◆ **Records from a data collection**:
----

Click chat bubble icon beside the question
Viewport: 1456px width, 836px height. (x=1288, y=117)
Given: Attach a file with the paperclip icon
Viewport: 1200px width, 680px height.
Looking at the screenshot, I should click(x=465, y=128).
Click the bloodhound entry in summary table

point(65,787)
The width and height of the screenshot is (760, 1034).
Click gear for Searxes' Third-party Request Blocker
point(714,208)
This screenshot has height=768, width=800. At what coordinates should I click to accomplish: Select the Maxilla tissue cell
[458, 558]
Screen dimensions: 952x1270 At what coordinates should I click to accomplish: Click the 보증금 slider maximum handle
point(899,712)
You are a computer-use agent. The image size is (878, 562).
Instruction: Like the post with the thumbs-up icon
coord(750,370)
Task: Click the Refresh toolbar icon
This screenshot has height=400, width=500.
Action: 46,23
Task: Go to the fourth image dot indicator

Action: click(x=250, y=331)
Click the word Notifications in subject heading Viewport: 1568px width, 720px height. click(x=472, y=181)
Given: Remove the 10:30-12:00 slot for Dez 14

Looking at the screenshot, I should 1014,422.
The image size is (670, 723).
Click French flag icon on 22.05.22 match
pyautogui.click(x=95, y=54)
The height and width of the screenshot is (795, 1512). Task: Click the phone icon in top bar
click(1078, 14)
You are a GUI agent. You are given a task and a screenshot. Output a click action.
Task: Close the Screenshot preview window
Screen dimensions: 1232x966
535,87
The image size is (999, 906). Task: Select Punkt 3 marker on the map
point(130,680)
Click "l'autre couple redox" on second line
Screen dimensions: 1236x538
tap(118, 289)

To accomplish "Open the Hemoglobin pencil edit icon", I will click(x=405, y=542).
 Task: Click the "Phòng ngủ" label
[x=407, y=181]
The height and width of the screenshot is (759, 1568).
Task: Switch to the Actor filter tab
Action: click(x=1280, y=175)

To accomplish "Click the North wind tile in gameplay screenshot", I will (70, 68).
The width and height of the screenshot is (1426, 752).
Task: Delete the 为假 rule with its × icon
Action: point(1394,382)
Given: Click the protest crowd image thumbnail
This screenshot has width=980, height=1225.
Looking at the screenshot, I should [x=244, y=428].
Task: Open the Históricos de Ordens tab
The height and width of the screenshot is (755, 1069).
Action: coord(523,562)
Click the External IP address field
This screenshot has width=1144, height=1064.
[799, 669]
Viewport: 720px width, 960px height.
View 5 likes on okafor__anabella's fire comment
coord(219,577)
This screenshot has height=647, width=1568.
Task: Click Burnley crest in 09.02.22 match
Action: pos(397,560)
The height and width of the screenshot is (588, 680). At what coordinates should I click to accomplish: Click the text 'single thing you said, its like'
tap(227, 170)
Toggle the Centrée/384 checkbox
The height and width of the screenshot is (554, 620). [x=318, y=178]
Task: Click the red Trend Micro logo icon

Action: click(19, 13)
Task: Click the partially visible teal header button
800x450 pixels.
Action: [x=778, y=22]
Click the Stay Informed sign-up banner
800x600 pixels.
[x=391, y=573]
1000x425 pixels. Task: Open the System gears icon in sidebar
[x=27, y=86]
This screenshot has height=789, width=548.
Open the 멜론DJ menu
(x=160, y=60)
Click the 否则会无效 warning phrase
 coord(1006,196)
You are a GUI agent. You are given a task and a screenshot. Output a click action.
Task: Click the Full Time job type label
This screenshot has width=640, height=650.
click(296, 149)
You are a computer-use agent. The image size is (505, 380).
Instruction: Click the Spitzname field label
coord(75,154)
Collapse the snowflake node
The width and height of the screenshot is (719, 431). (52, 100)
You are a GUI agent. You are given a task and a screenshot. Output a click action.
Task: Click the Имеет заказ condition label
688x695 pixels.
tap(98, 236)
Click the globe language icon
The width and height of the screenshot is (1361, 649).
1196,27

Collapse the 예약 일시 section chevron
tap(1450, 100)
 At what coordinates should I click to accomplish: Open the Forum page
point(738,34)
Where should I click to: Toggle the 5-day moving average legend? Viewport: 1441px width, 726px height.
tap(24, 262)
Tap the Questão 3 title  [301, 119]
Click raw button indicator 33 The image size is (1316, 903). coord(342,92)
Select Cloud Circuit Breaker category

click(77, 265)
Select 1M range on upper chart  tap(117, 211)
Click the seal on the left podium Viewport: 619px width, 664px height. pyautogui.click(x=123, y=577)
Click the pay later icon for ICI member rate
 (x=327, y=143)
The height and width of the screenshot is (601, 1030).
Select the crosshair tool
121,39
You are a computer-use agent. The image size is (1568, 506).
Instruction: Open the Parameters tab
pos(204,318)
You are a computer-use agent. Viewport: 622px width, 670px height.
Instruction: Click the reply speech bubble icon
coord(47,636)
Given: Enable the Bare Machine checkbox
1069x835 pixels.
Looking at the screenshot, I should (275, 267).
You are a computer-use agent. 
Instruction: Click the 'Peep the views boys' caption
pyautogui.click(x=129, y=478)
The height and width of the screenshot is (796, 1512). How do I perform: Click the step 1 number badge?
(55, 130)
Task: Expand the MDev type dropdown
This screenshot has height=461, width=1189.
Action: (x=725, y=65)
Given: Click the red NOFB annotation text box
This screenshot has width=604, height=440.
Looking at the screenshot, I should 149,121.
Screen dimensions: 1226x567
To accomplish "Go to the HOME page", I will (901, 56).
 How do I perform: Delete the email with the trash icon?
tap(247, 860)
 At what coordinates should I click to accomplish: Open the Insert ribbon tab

----

◆ **How to complete this task**: Find every line in the entries that includes the word "type", then state how many there are and nothing else.

◆ **Task solution**: 2